Excerpt:
- Born: 22 April 1924 Fischbach
- Died: 6 April 1944 (aged 19) Sachsenhausen concentration camp
- Cause of death: Shot in a concentration camp

= Elvira Eisenschneider =

German resistance fighter

Elvira Eisenschneider (22 April 1924 – 6 April 1944) was a German resistance fighter who served in the Red Army. She was born in Fischbach near County Birkenfield and died on 6 April in 1944 in the Sachsenhausen concentration camp.

== Early life and family ==
Soon after the Nazi Party came into power, on 7 March 1933 members of the SA were carrying out inspections during which 10 year old Elvira had to watch her mother get beat up for not revealing her father's location.

Her father, Paul Eisenschneider, took part in the October Revolution of 1918 and was part of the Communist Party of Germany, and secretary of the party in Fischbach. He was also an anti-Nazi activist. Because of this, she fled with her mother to an autonomous region known as the "Saargebiet" to avoid persecution at the age of 10.

== Life in the Soviet Union ==
The family fled to the Soviet Union where Paul Eisenschneider attended the International Lenin school in Moscow. In 1936 he returned to Germany, was arrested and convicted to a life in prison. He was killed on 19 April 1944 in the Mauthausen concentration camp.

Due to her father being arrested in Germany, and her mother being put under the supervision of doctors, Elvira Eisenschneider would be sent to the International Children's Home in Ivanovo. It was here that she became a member of the youth group Komsomol, and where she was preparing to study at the Institute of Literature in Moscow.

Supplied material:
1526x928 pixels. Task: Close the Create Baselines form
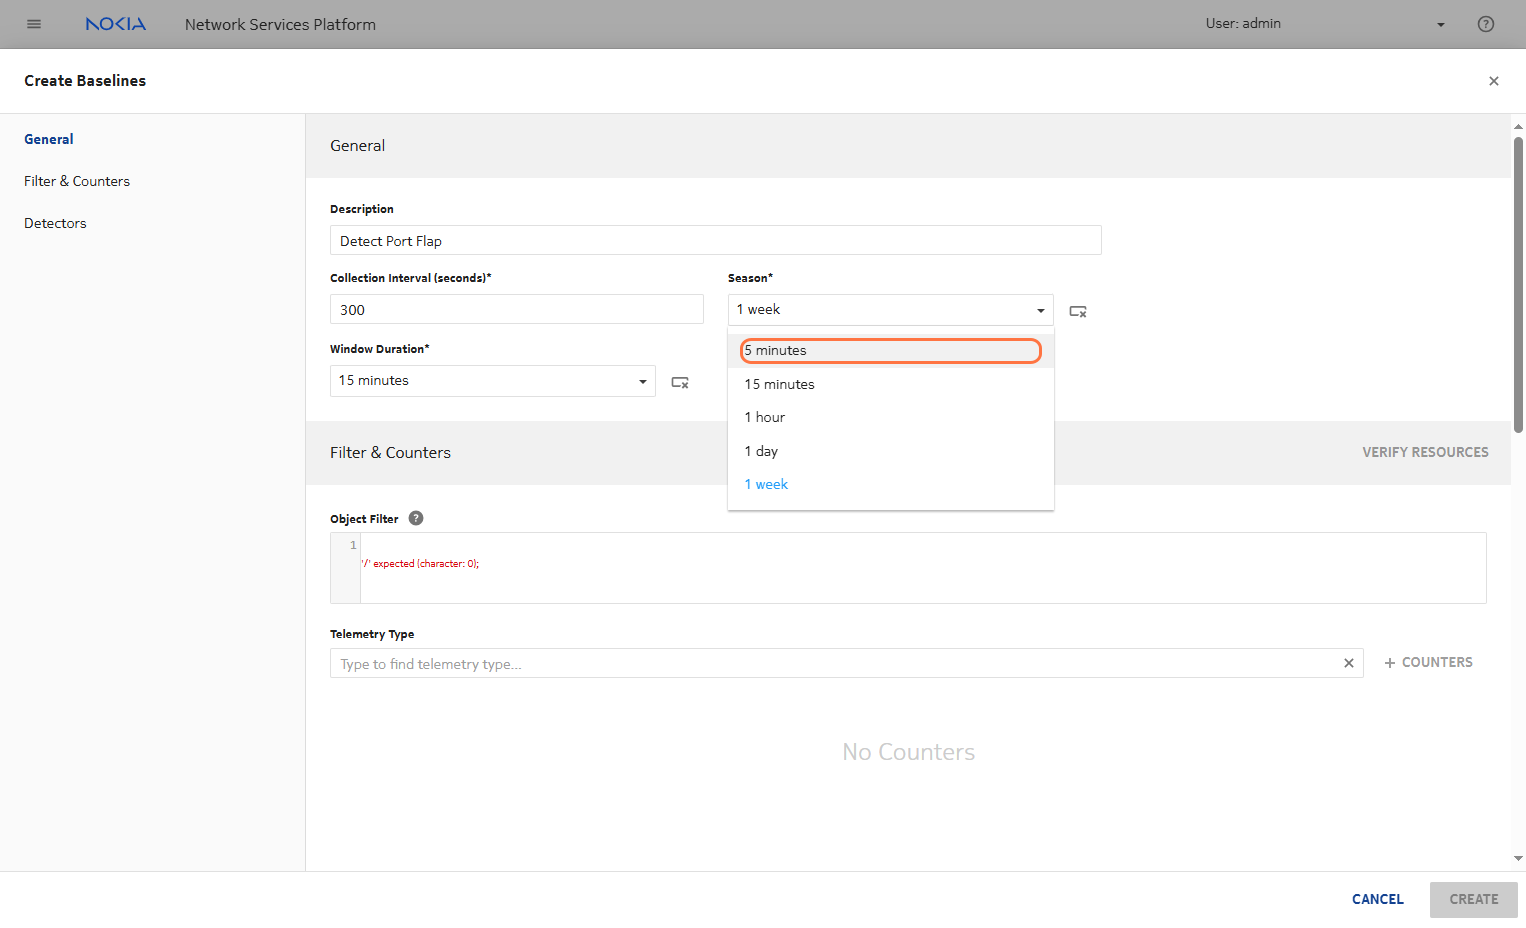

...

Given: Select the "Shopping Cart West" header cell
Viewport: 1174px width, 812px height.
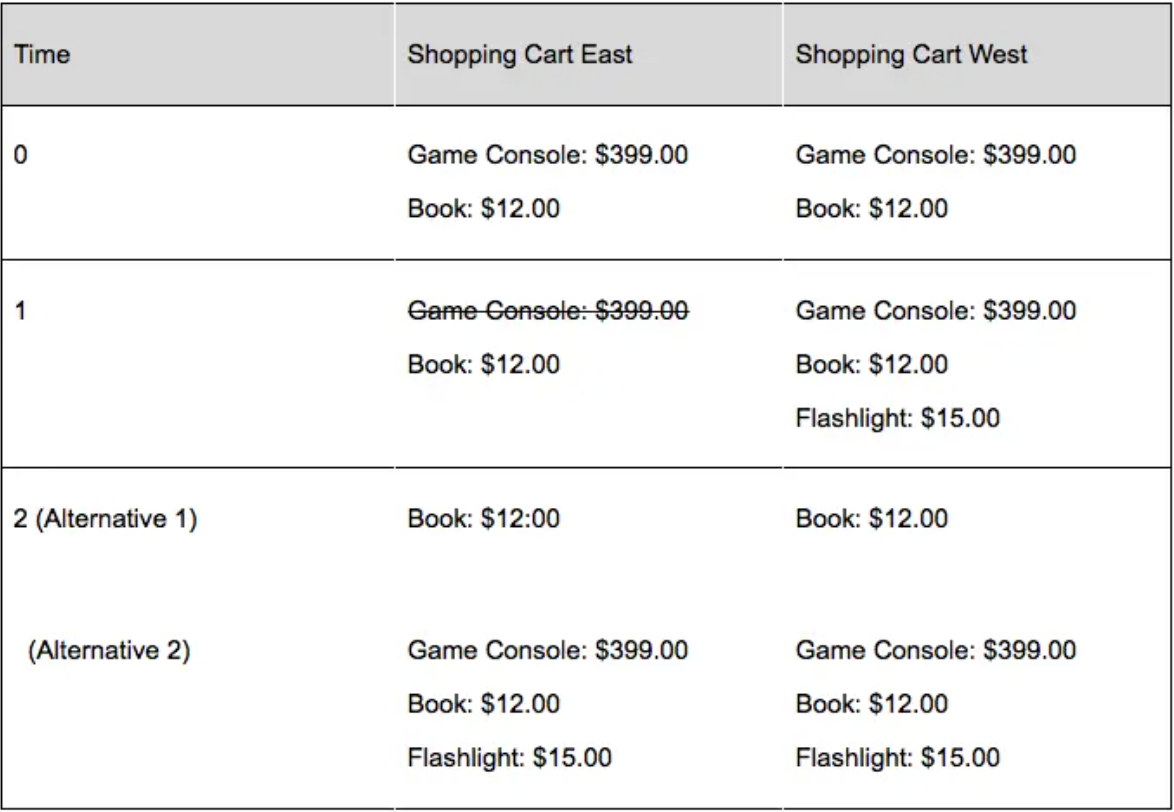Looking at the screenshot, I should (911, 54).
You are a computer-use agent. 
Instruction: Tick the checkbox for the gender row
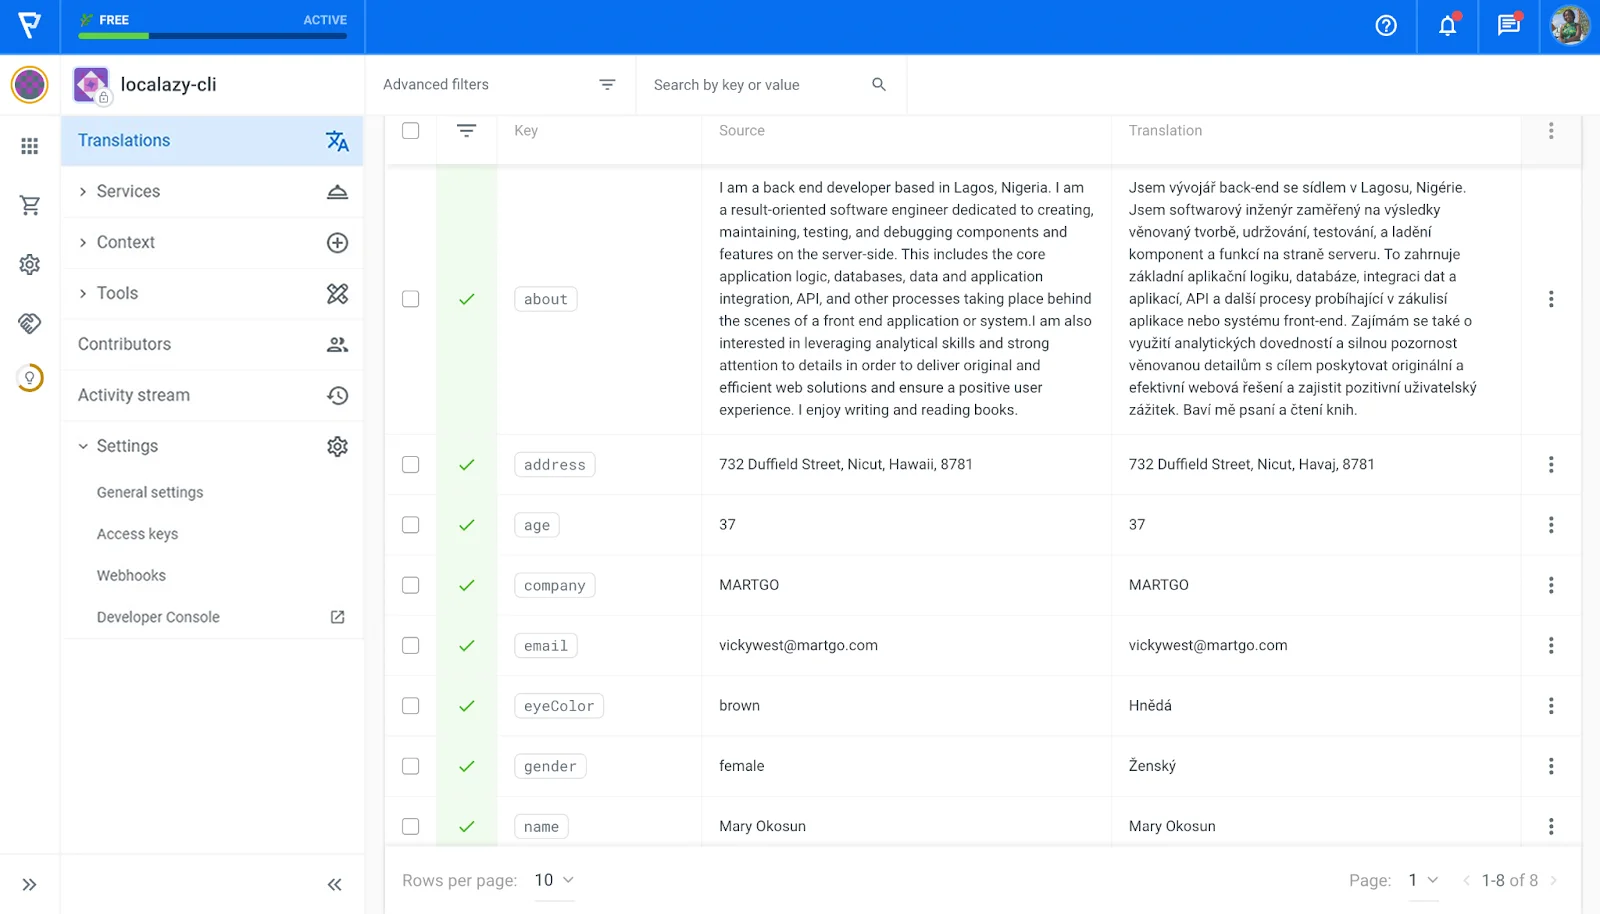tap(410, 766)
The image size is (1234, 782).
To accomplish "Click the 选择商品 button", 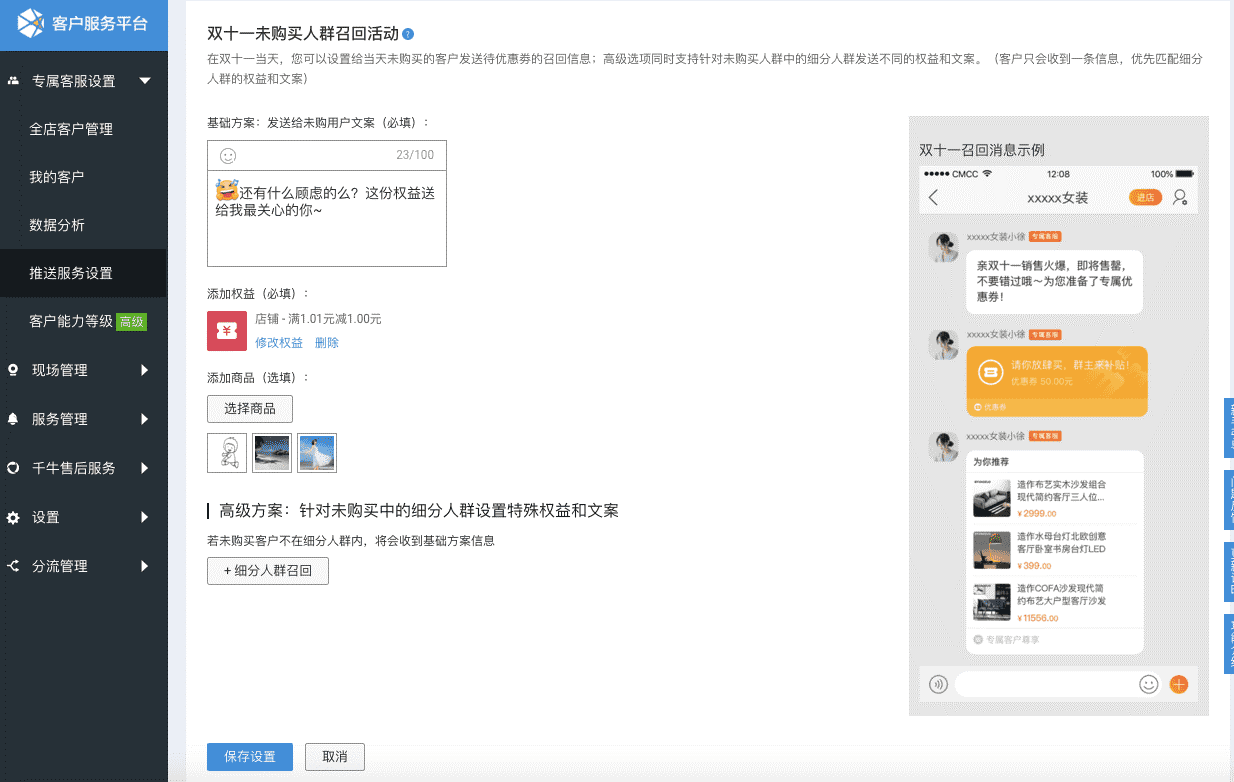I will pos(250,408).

---

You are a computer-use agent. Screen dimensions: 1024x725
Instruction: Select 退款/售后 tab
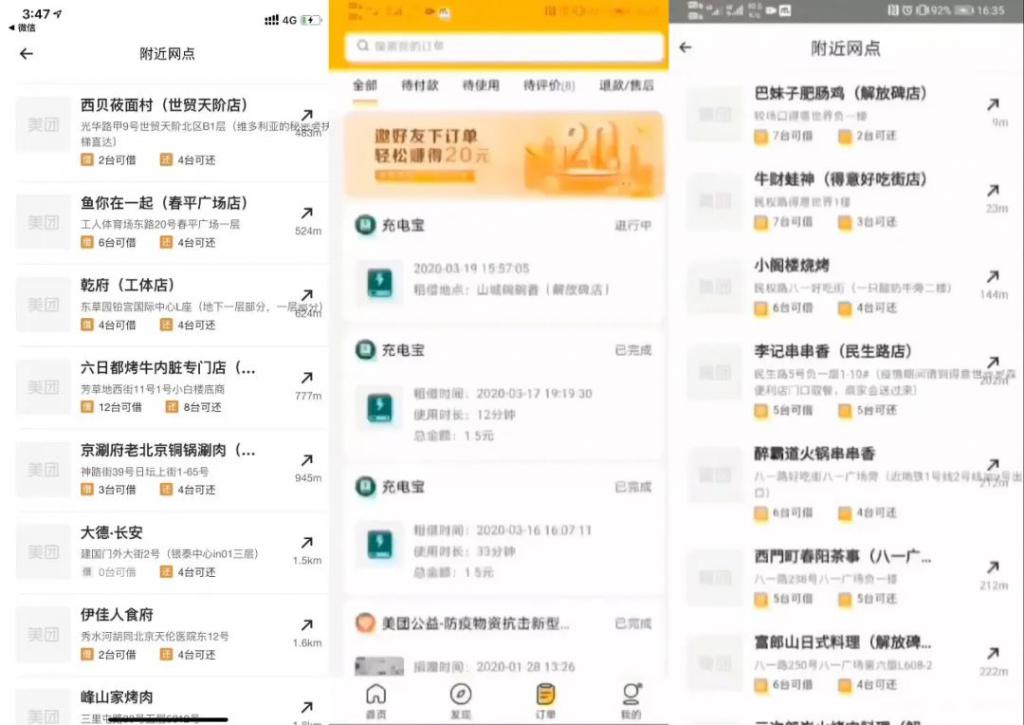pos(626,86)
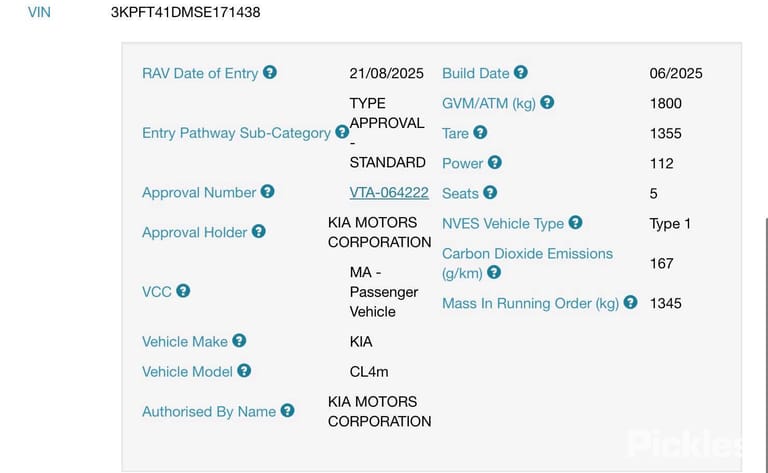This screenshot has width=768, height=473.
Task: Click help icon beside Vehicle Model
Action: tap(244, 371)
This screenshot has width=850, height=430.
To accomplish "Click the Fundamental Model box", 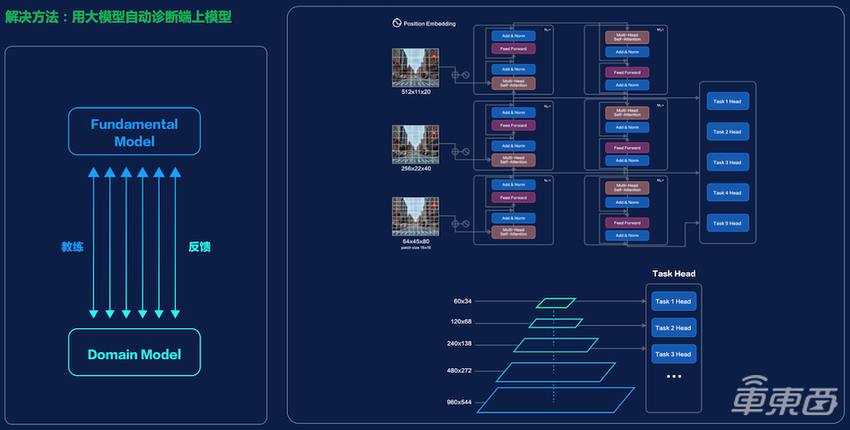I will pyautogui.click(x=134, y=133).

Things to do:
A) In the biography of Elvira Eisenschneider, in which concentration camp was her father, Paul Eisenschneider, killed?
B) Reproduce the passage of the Elvira Eisenschneider biography starting at "- Born: 22 April" and ending at "her father's location.", swapping "resistance fighter" for "resistance member" wherever it occurs.

Solved problems:
A) The Mauthausen concentration camp.

B)
- Born: 22 April 1924 Fischbach
- Died: 6 April 1944 (aged 19) Sachsenhausen concentration camp
- Cause of death: Shot in a concentration camp

= Elvira Eisenschneider =

German resistance member

Elvira Eisenschneider (22 April 1924 – 6 April 1944) was a German resistance member who served in the Red Army. She was born in Fischbach near County Birkenfield and died on 6 April in 1944 in the Sachsenhausen concentration camp.

== Early life and family ==
Soon after the Nazi Party came into power, on 7 March 1933 members of the SA were carrying out inspections during which 10 year old Elvira had to watch her mother get beat up for not revealing her father's location.